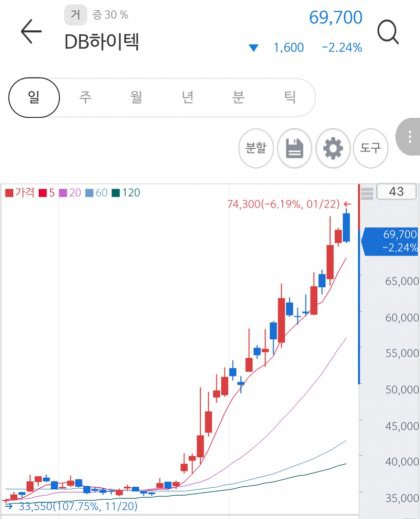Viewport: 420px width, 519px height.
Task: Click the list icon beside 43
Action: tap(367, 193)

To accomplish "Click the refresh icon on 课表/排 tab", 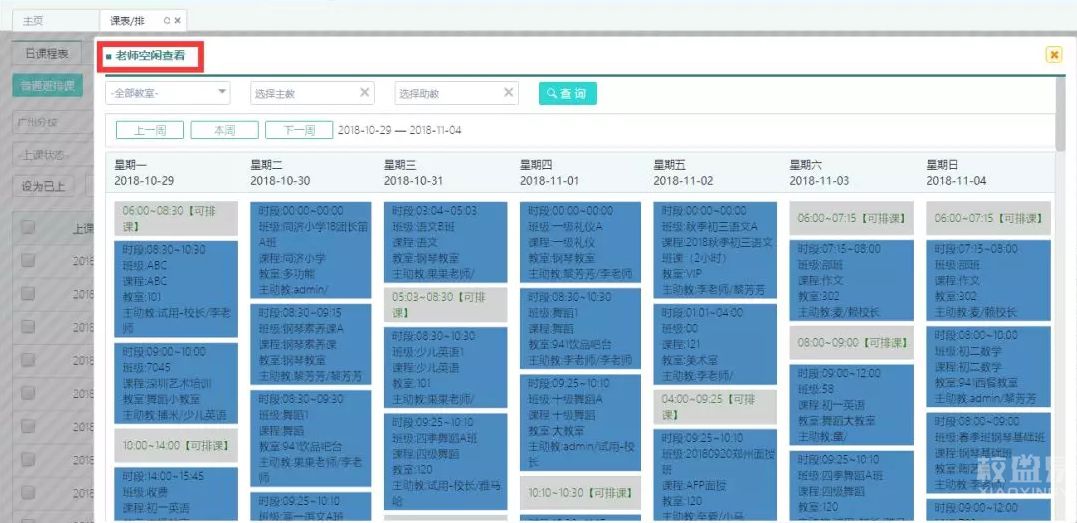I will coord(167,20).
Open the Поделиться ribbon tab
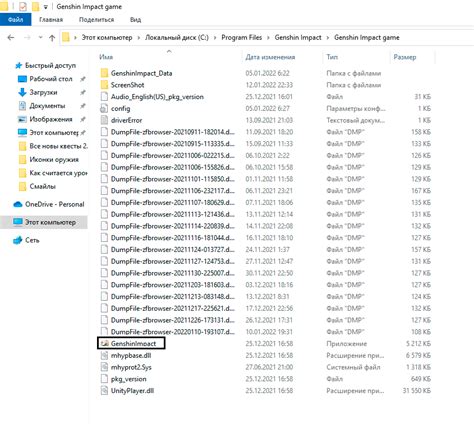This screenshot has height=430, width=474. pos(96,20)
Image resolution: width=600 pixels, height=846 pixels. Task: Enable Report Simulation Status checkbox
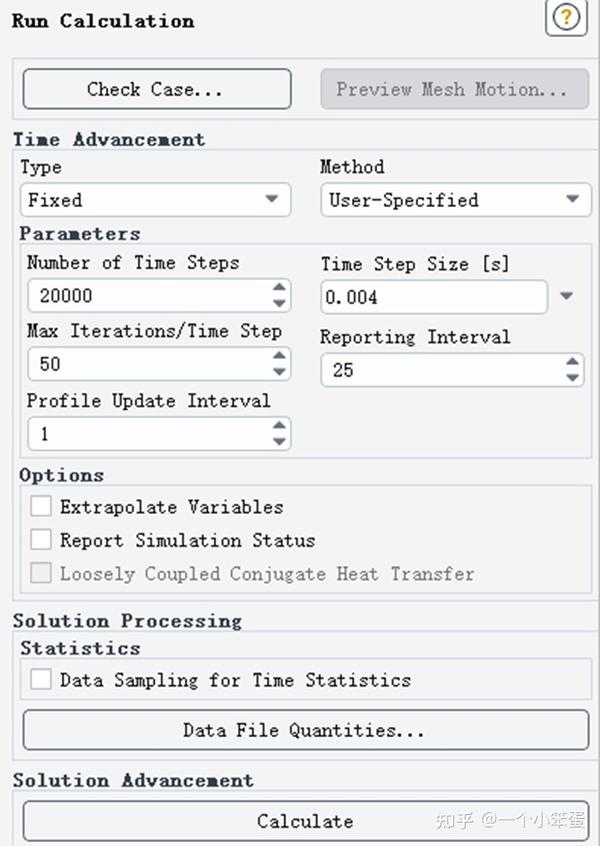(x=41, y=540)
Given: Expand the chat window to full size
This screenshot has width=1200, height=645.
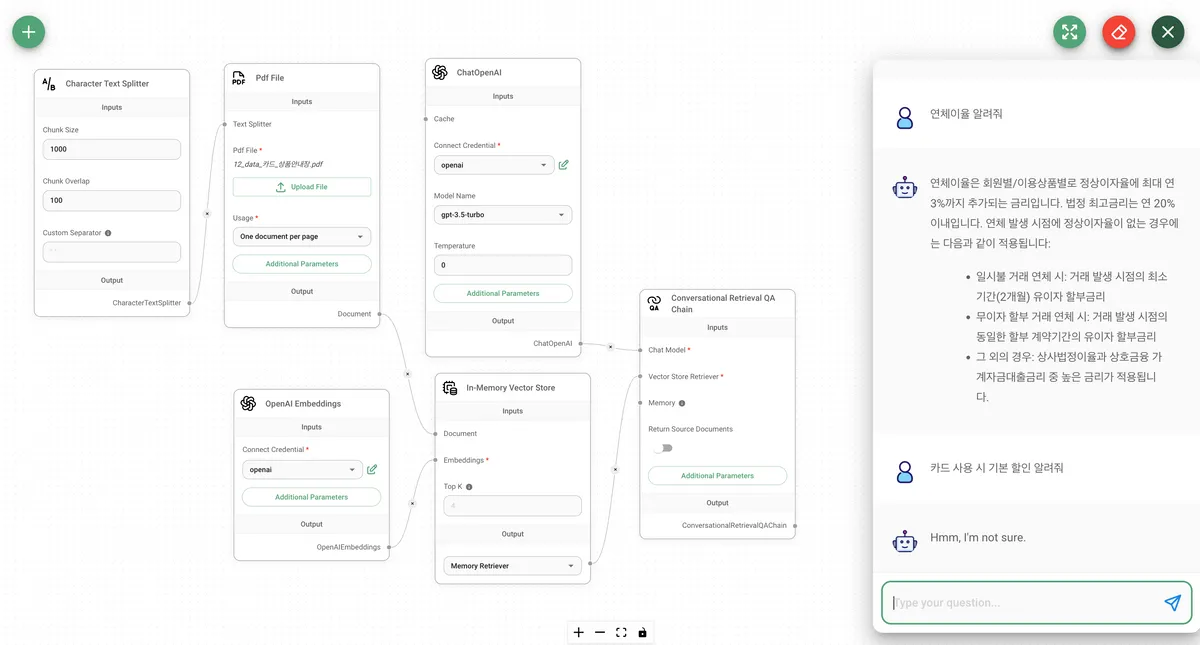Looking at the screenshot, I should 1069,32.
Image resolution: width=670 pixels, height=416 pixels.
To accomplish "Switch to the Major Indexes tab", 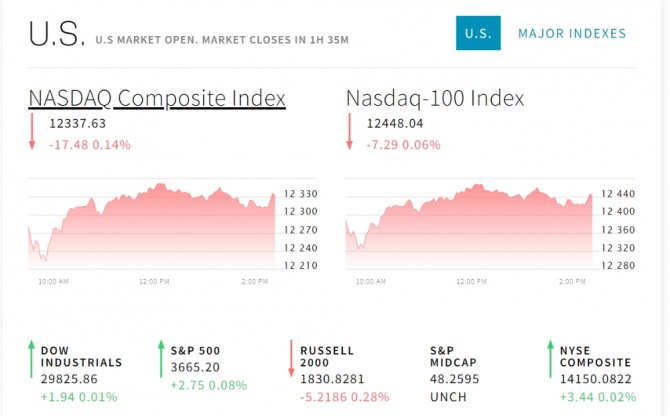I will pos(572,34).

____________

Task brief: With the pictures removed from your copy, retype the lines above from the one that contains "Open the Поделиться ribbon tab" through the one that contains "Image resolution: width=670", exactly.

Result of the exercise:
Open the Поделиться ribbon tab
This screenshot has height=430, width=474. pos(96,20)
Image resolution: width=600 pixels, height=846 pixels. Task: Enable Report Simulation Status checkbox
(x=41, y=540)
Given: Expand the chat window to full size
This screenshot has width=1200, height=645.
Looking at the screenshot, I should 1069,32.
Image resolution: width=670 pixels, height=416 pixels.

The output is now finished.